*ENTRIES SUPPLIED*:
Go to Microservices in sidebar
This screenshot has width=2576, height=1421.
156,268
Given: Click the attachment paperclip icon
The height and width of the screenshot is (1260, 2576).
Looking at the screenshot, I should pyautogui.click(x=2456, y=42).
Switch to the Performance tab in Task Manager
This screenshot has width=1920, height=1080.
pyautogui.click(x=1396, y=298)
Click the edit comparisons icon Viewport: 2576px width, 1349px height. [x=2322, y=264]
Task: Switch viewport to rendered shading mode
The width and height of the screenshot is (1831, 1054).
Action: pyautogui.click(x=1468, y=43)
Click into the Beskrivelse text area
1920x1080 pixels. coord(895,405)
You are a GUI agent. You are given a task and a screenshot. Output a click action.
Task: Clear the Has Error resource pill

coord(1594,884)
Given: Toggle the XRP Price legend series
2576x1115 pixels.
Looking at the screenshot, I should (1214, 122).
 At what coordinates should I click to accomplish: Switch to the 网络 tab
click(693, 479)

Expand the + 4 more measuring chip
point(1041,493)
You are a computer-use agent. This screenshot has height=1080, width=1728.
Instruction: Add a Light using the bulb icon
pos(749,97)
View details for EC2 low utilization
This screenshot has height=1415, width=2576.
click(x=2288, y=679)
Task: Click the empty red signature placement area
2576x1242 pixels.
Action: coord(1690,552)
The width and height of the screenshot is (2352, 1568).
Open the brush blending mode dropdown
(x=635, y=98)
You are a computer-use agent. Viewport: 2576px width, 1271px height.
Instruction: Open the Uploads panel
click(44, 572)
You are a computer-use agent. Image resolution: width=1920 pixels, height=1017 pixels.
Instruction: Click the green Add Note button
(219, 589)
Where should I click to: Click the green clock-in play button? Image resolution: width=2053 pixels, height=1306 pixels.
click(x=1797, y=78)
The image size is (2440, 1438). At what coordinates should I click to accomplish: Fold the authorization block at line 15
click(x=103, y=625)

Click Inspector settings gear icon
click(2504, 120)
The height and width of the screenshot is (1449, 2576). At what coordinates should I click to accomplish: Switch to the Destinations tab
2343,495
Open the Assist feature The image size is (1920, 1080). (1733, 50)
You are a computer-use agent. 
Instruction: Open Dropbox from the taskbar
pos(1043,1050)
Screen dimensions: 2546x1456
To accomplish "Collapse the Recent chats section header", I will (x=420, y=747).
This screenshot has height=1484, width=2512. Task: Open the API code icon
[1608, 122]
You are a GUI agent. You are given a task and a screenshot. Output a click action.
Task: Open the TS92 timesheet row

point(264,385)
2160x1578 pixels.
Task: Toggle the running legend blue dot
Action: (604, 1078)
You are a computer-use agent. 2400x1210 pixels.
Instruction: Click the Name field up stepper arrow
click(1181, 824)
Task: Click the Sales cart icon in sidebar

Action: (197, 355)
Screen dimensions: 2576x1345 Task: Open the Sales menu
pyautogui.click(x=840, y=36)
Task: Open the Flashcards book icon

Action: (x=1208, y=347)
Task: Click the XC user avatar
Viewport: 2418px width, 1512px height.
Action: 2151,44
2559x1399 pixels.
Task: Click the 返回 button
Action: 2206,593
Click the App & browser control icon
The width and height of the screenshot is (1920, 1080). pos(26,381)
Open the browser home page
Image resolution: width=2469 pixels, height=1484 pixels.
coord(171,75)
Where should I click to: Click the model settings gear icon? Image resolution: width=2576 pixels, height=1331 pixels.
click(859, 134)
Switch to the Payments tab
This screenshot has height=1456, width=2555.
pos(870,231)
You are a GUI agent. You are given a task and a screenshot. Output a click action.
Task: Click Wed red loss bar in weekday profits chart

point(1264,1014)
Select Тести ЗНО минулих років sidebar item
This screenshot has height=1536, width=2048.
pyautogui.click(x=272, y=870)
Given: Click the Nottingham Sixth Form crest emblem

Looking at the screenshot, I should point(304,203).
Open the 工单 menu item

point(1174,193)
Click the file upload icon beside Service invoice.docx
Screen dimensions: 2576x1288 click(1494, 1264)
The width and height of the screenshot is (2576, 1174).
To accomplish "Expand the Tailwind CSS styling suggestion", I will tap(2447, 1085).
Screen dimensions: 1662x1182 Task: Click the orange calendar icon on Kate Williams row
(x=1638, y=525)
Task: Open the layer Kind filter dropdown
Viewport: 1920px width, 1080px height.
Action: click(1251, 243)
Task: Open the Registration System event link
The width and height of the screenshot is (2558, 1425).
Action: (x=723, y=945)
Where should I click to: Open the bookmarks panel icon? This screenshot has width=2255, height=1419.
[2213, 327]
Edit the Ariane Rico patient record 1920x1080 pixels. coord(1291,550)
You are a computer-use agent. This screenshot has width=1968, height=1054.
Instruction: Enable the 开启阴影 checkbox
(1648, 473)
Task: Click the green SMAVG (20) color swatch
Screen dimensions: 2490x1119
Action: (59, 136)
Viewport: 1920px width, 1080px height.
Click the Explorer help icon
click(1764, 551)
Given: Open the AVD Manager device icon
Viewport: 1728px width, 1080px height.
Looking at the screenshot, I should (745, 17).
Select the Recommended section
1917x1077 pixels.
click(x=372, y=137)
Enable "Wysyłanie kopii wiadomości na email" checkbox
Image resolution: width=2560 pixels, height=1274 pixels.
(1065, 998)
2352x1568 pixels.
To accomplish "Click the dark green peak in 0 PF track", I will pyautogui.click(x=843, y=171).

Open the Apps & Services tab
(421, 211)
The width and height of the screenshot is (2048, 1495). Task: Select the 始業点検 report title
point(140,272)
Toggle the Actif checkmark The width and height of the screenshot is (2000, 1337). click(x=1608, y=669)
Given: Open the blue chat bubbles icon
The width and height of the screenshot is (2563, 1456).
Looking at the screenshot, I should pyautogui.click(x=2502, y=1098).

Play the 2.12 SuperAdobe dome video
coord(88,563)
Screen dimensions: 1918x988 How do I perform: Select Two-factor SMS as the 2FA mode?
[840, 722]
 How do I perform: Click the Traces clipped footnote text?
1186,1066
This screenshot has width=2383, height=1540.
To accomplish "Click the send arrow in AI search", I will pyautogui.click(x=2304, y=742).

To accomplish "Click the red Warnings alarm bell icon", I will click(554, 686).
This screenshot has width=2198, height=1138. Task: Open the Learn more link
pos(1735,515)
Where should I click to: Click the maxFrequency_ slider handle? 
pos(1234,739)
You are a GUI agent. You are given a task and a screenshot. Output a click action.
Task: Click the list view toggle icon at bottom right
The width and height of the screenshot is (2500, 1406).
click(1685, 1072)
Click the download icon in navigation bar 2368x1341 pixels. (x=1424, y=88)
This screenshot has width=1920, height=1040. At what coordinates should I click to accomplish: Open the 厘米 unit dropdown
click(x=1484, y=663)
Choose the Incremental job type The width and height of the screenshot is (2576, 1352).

*TASK DIRECTIONS*:
Your task is to repeat the records exactly. Begin at their first line and stop after the line containing "Task: Switch viewport".

*RESULT OF THIS EXERCISE*:
Go to Microservices in sidebar
This screenshot has width=2576, height=1421.
156,268
Given: Click the attachment paperclip icon
The height and width of the screenshot is (1260, 2576).
Looking at the screenshot, I should pyautogui.click(x=2456, y=42).
Switch to the Performance tab in Task Manager
This screenshot has width=1920, height=1080.
pyautogui.click(x=1396, y=298)
Click the edit comparisons icon Viewport: 2576px width, 1349px height. [x=2322, y=264]
Task: Switch viewport to rendered shading mode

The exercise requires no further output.